La préparation mentale du personnage

Par Josée Bazinet

Comme improvisatrice, je me pose plusieurs questions avant de mettre le bout de mon espadrille sur la glace. Où se déroule l’histoire? Combien de temps est-ce que j’ai pour la raconter? Comment va-t-elle se terminer? Toutefois, la plus importante pour moi demeure celle-ci : qui suis-je? Savoir qui nous sommes, quel personnage nous incarnons, est possiblement le plus utile des éléments dramatiques en improvisation.

Pour pouvoir répondre à cette question durant le match, je dois faire un travail de recherche au préalable. Dans ma mémoire, je collectionne des morceaux d’impro que je conserve précieusement dans ma boîte à improviser. Ces morceaux me sont offerts au quotidien par les gens de mon entourage, ma famille, les clients à l’épicerie, à la banque, etc. Je mets dans ma boîte un sourire mesquin, une réponse directe, un accent, des yeux tristement sincères, etc. Chacun de ces morceaux représente un élément possible du personnage. Un timbre de voix, une qualité, un défaut, une motivation, etc. Ils peuvent être assemblés à d’autres morceaux pour former plusieurs images de personnages. Comme quoi même le plus verbomoteur des improvisateurs doit être avant tout un fin observateur.

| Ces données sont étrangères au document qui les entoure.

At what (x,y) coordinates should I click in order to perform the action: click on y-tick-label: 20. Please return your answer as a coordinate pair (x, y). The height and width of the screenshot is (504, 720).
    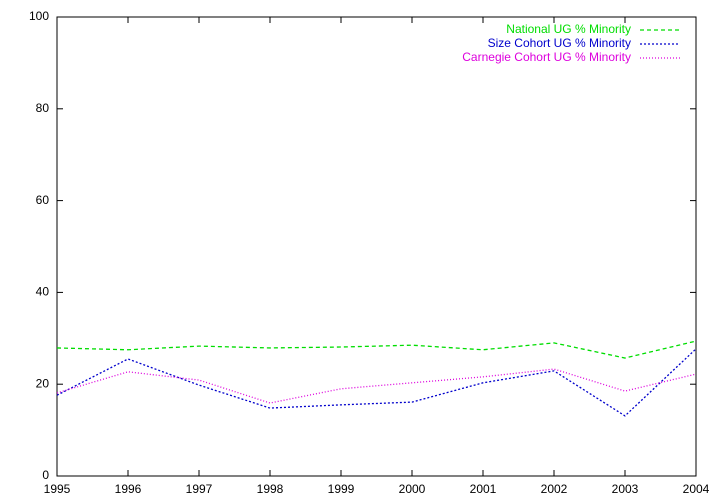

La culture que je consomme – théâtre, lectures, musique, télévision et films – génèrent beaucoup de morceaux aussi. Le courage d’un héros, le sentiment d’impuissance d’une mère, le génie d’un scientifique, le parrain à la tête d’une organisation criminelle, etc. Je note mentalement leurs réactions, leurs expressions faciales et leurs gestes. Je sais que tout ceci me servira plus tard, lors du match. Ces morceaux sont une source d’inspiration inépuisable.

Lorsque l’arbitre lit le thème, je pense évidemment à une situation, mais plus souvent je songe d’abords à des personnages. Je sélectionne rapidement plusieurs morceaux dans ma tête. J’assemble les morceaux tout en participant au caucus. Les idées de mes collègues m’aident à mieux voir l’image dans ma tête. Par exemple, si le thème est « Silence sur la rivière Castor », je pense à un personnage en canot. Premier morceau. Elle aime la nature et s’y connaît. Deuxième morceau. Elle me fait penser un peu à une guide touristique trop enthousiaste, troisième morceau. Je vois son chapeau dans ma tête, son gilet de sauvetage, sa pagaie, la couleur de son canot, etc. Dans le caucus, un collègue suggère un autre personnage dans le canot et l’image commence de plus en plus à prendre forme. Sont-ils amis? L’autre personnage est-il aussi à l’aise en canot? Se cachent-ils quelque chose? C’est important pour moi d’imaginer tous ces petits détails, car je dois voir le personnage clairement dans ma tête pour ensuite l’incarner. 

Une fois la recherche et le travail collaboratif en équipe terminés, au son du sifflet, je suis prête. Comme une comédienne en coulisses avant de monter sur scène pour jouer la pièce, je sais qui je suis et ça fait toute la différence.